Receive the latest advancements, tutorials, and industry insights in video understanding

Search, analyze, and explore your videos with AI.

Jan 6, 2026

Jan 6, 2026

Jan 6, 2026

17 Minutes

17 Minutes

17 Minutes

Copy link to article

Copy link to article

Copy link to article

Introduction

You've shot two versions of a training video. Same content, same script, but different takes. One has better lighting, the other has clearer audio. You need to quickly identify exactly where they differ—not just frame-by-frame pixel differences, but actual semantic changes in content, scene composition, or visual elements.

Traditional video comparison tools have a fundamental limitation: they compare pixels, not meaning. This breaks down when videos have:

  • Different resolutions or aspect ratios

  • Different encoding settings or compression

  • Different camera angles or positions

  • Lighting or color grading differences

  • Temporal shifts (one video starts a few seconds later)

This is why we built SAGE—a system that understands what's in videos, not just what pixels they contain. Instead of comparing raw video data, SAGE uses TwelveLabs Marengo embeddings to generate semantic representations of video segments, then compares those representations to find meaningful differences.

The key insight? Semantic embeddings capture what matters. A shot of a person walking doesn't need identical pixels—it needs to represent the same action. By comparing embeddings, we can detect when videos differ in content even when pixels differ for technical reasons.

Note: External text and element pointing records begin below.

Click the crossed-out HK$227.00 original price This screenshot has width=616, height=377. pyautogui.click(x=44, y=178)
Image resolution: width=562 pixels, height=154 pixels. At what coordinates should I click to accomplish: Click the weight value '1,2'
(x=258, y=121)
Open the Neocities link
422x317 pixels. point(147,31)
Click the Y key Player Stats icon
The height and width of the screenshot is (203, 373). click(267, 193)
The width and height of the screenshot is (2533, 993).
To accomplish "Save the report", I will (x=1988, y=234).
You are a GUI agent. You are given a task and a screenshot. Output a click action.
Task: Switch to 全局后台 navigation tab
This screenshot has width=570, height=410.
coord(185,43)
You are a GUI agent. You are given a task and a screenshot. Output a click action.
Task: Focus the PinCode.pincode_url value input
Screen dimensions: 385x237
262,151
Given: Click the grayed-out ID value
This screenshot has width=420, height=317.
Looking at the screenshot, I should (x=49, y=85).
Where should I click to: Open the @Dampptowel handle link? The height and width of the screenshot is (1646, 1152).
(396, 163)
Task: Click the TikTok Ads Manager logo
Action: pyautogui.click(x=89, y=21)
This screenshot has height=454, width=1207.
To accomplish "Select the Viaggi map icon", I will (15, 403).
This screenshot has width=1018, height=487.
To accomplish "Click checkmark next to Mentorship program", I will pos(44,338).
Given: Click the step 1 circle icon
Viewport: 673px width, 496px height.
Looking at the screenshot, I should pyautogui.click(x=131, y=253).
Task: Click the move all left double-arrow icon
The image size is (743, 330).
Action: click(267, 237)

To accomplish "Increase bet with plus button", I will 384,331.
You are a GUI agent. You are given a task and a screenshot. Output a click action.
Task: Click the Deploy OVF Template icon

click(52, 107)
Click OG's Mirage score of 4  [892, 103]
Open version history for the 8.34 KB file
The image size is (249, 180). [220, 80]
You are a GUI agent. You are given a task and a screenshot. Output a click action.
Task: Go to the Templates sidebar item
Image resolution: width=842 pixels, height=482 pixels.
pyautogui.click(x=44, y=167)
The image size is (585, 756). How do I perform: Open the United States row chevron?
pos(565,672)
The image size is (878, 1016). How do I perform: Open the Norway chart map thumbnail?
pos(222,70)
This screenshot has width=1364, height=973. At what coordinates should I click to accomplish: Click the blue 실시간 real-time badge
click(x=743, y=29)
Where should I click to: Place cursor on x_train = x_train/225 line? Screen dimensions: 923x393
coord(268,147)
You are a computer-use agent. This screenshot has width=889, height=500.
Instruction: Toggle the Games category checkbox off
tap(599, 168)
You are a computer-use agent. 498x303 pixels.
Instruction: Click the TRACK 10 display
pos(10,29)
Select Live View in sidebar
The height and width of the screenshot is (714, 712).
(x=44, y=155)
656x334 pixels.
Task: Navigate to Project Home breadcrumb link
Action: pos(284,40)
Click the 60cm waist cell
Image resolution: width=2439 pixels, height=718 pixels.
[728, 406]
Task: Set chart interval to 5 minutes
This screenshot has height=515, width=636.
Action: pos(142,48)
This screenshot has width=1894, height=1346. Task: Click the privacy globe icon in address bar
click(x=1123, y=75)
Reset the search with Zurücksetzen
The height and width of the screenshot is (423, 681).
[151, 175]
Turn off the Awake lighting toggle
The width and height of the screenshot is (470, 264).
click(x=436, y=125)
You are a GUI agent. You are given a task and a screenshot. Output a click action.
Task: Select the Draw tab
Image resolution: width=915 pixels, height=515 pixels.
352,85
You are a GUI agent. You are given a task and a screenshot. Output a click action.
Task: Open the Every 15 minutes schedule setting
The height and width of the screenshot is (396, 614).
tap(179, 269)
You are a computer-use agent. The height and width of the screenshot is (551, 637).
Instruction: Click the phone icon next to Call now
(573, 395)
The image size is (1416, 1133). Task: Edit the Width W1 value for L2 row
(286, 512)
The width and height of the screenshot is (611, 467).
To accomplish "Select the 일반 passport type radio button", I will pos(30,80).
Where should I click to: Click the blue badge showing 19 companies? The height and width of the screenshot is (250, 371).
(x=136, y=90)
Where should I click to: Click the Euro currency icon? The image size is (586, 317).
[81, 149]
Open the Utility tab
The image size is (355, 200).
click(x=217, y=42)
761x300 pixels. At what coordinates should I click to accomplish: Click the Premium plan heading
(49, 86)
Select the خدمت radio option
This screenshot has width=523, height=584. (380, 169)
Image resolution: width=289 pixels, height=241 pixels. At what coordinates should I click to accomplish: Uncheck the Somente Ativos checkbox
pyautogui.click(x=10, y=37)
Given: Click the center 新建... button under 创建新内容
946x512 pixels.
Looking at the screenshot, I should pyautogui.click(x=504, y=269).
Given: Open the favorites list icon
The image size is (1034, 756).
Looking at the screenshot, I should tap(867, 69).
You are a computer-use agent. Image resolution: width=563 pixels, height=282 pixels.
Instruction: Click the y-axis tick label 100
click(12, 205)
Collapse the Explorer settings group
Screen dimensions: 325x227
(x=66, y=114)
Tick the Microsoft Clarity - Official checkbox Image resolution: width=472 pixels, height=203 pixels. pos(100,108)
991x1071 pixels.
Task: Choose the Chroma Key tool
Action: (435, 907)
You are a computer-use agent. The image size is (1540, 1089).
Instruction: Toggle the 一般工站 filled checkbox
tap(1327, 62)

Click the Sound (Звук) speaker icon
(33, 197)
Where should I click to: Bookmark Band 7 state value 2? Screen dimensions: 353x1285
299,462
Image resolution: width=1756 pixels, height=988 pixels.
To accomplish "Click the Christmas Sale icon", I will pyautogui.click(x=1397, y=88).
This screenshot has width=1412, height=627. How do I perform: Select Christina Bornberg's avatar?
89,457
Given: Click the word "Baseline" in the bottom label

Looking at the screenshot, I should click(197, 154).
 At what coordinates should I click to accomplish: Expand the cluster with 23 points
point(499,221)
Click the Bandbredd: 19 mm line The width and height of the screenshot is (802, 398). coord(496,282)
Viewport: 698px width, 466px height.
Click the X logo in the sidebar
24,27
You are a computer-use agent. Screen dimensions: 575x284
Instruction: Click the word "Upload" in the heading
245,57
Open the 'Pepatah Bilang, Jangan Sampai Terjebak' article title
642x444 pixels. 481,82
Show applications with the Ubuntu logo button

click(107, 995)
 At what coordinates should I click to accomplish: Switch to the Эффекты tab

SAGE creates a complete comparison workflow:

  1. Upload videos to S3 using streaming multipart uploads (handles large files efficiently)

  2. Generate embeddings using TwelveLabs Marengo-retrieval-2.7 (2-second segments)

  3. Compare embeddings using cosine distance (finds semantic differences)

  4. Visualize differences on a synchronized timeline with side-by-side playback

  5. Analyze differences with optional AI-powered insights (OpenAI integration)

The result? A system that tells you what changed, not just what looks different.


Prerequisites

Before starting, ensure you have:

  • Python 3.12+ installed

  • Node.js 18+ or Bun installed

  • API Keys:

  • AWS Account with S3 access configured (for video storage)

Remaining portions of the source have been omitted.